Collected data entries

○ ○ ○

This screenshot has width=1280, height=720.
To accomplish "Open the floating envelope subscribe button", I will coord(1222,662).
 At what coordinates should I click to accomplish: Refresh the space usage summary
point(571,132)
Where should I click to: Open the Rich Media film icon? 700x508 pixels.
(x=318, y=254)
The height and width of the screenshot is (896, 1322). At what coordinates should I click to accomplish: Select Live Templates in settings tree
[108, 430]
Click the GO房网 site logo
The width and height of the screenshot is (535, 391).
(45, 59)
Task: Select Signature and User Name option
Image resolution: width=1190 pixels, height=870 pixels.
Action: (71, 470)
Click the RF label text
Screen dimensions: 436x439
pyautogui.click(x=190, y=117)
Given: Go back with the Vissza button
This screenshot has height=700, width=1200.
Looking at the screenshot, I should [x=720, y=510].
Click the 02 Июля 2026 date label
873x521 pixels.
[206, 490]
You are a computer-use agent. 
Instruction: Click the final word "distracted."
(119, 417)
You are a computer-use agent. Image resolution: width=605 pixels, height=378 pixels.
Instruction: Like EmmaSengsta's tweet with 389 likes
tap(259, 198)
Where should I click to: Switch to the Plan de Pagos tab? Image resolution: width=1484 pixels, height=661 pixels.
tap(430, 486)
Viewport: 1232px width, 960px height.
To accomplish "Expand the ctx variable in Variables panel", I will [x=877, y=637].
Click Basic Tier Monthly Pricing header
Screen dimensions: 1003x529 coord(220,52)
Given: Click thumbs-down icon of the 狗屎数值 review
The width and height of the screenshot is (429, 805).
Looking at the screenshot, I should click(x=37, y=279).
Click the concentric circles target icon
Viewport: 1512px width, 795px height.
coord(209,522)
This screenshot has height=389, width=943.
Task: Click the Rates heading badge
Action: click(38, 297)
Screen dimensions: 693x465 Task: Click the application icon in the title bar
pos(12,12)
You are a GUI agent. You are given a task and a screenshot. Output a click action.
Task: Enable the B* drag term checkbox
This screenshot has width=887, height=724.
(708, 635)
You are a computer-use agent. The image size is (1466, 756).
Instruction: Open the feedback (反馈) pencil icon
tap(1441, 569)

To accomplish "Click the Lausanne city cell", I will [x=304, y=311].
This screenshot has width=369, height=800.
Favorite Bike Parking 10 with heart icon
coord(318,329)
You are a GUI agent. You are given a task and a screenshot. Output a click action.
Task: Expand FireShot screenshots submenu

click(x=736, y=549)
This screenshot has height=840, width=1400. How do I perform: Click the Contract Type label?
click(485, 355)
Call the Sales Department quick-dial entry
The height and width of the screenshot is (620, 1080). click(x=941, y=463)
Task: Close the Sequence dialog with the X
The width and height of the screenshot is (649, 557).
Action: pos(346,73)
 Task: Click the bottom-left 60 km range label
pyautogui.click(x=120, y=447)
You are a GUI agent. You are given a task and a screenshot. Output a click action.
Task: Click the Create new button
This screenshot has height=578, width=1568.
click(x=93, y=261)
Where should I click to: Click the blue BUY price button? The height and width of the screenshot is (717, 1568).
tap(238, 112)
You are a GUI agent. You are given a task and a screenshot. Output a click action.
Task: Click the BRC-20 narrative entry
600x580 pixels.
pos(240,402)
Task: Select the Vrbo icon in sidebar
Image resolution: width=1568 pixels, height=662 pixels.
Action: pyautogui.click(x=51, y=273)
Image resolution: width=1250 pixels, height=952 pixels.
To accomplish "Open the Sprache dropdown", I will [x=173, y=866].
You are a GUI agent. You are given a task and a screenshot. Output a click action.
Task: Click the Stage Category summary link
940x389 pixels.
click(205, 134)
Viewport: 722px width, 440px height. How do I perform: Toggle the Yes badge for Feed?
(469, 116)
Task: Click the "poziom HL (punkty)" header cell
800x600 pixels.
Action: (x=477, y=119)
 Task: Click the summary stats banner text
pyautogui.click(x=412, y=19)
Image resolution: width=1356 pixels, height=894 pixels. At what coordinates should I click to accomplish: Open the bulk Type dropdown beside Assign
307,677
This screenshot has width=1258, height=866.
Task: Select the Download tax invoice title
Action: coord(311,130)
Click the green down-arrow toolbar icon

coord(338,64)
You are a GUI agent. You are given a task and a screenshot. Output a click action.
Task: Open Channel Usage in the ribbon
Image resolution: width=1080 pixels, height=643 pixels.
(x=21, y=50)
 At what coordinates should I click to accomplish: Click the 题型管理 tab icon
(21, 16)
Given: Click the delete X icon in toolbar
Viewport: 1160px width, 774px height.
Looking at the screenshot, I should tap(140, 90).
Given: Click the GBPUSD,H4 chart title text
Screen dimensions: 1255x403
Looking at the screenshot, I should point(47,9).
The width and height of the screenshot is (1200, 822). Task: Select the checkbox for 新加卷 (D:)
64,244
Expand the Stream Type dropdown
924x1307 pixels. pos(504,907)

○ ○ ○

* **Problem**: Report back every line of the entries in which "will" occurs.

* **Answer space**:
To accomplish "Open the floating envelope subscribe button", I will coord(1222,662).
To accomplish "Expand the ctx variable in Variables panel", I will [x=877, y=637].
To accomplish "Click the Lausanne city cell", I will [x=304, y=311].
To accomplish "Open the Sprache dropdown", I will [x=173, y=866].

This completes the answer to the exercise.